* **What you need to do**
Of all the entries below, retype only the lines from the one with "Where should I click to: Click the CagriSema" through the one with "You are a computer-use agent. The", exactly as they appear.

* **Record excerpts**
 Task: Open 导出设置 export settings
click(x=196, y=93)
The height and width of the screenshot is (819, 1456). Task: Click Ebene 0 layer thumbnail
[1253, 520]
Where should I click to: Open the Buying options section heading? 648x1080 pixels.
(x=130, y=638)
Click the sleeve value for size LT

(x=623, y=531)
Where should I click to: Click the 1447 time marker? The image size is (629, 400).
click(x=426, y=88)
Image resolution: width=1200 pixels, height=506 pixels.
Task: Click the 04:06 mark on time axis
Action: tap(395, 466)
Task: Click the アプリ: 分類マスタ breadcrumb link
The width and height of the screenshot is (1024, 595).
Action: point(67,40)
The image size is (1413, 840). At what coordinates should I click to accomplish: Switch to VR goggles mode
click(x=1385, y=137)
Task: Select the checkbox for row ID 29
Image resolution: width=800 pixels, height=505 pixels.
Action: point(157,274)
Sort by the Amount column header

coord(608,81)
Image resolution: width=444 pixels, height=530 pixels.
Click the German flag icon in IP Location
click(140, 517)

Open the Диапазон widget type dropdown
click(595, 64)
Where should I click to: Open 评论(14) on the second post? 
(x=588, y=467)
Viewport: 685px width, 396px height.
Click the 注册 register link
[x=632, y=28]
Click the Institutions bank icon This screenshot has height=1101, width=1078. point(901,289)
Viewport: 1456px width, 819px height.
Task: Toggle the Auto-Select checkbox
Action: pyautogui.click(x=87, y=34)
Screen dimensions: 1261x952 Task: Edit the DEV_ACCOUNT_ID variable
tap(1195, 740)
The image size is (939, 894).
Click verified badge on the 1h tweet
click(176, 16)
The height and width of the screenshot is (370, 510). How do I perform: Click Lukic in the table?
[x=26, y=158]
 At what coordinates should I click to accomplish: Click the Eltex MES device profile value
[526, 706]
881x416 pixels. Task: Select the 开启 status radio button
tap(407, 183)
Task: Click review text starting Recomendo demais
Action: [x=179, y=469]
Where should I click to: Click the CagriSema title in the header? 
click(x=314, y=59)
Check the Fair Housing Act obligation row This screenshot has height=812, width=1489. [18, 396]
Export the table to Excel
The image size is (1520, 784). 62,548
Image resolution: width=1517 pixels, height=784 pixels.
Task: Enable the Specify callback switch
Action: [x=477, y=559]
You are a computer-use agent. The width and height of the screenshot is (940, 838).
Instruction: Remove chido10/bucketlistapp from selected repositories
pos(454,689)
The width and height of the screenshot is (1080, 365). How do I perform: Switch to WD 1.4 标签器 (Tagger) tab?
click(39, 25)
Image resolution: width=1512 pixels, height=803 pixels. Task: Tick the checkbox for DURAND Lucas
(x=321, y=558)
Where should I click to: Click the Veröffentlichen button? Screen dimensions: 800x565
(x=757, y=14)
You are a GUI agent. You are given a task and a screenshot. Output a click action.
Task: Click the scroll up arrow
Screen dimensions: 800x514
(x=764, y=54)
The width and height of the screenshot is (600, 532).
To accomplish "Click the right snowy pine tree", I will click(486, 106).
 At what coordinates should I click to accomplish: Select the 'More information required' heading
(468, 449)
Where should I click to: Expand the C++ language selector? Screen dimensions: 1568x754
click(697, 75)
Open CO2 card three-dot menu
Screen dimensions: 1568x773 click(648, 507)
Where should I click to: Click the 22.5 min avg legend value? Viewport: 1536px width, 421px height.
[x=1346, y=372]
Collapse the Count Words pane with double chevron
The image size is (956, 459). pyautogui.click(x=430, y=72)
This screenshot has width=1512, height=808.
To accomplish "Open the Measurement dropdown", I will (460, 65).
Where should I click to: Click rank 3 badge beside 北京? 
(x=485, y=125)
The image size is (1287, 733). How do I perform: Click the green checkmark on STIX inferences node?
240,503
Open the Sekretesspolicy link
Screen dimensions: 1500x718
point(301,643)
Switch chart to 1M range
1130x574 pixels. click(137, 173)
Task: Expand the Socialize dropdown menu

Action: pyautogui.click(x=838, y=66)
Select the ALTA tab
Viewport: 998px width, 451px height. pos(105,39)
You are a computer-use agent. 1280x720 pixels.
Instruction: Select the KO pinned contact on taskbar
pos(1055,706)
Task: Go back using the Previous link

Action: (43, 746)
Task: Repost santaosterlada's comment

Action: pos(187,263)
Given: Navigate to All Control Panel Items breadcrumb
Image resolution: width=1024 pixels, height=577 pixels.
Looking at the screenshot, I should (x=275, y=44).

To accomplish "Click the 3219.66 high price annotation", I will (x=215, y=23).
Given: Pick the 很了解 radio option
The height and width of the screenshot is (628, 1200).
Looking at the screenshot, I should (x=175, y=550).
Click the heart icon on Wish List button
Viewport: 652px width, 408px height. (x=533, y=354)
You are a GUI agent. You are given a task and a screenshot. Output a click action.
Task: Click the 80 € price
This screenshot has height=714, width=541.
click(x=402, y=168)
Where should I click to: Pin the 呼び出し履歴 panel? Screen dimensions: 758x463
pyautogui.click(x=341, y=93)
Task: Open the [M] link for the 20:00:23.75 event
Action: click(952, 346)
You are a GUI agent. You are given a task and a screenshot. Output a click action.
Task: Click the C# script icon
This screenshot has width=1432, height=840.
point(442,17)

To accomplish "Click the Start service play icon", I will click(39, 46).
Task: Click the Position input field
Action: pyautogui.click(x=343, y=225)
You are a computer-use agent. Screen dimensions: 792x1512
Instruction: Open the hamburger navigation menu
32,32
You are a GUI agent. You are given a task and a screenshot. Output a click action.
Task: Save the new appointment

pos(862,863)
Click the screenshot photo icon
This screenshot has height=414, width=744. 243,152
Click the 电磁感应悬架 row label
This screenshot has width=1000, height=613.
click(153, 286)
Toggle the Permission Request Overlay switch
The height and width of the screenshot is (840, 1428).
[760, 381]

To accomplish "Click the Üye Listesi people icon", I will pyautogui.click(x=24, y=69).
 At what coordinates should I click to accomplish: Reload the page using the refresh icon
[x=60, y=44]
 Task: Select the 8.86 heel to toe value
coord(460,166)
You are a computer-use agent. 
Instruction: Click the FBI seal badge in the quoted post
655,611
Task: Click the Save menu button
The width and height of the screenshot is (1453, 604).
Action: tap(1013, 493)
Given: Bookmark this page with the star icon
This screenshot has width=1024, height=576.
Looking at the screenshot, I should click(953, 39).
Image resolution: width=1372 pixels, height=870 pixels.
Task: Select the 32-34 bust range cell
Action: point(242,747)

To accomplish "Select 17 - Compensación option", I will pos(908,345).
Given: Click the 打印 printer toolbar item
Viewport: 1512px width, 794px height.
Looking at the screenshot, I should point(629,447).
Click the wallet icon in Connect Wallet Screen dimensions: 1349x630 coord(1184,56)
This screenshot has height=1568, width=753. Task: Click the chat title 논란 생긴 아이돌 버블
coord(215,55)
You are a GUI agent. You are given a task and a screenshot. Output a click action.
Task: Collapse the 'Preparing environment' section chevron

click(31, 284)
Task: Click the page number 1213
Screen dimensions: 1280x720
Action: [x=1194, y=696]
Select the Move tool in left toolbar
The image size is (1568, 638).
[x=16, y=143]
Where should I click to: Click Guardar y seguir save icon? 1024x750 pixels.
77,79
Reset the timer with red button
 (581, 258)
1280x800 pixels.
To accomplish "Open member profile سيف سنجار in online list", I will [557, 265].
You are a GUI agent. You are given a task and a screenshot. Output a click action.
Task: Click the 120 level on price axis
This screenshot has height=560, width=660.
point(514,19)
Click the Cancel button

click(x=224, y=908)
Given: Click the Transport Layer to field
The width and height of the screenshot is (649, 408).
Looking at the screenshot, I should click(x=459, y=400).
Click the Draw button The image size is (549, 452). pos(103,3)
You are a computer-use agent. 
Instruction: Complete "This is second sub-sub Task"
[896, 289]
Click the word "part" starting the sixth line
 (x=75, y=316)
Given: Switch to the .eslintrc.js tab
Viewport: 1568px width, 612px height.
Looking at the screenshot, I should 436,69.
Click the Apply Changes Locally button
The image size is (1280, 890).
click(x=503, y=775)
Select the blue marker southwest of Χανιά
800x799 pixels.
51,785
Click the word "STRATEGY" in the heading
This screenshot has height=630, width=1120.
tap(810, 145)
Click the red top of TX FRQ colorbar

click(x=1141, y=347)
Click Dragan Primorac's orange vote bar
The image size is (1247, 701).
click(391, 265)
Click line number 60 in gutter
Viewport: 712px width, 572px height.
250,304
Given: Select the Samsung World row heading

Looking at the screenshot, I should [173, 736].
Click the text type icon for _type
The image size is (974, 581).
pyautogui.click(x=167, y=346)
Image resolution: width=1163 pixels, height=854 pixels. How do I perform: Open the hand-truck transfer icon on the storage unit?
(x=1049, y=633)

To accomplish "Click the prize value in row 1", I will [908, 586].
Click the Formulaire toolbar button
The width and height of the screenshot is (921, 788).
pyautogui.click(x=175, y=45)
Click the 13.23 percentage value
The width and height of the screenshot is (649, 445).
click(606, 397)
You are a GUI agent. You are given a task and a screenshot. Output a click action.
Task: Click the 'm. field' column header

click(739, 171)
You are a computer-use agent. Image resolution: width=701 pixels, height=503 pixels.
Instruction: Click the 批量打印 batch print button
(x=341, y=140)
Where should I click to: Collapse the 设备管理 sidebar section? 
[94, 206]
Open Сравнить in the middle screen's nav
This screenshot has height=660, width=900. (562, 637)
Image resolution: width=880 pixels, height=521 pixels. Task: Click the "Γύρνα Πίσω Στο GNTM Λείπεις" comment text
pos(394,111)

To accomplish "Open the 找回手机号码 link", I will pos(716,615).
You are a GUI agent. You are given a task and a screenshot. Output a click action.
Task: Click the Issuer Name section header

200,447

* **Expected answer**
Where should I click to: Click the CagriSema title in the header? 
click(x=314, y=59)
Check the Fair Housing Act obligation row This screenshot has height=812, width=1489. [18, 396]
Export the table to Excel
The image size is (1520, 784). 62,548
Image resolution: width=1517 pixels, height=784 pixels.
Task: Enable the Specify callback switch
Action: [x=477, y=559]
You are a computer-use agent. The width and height of the screenshot is (940, 838).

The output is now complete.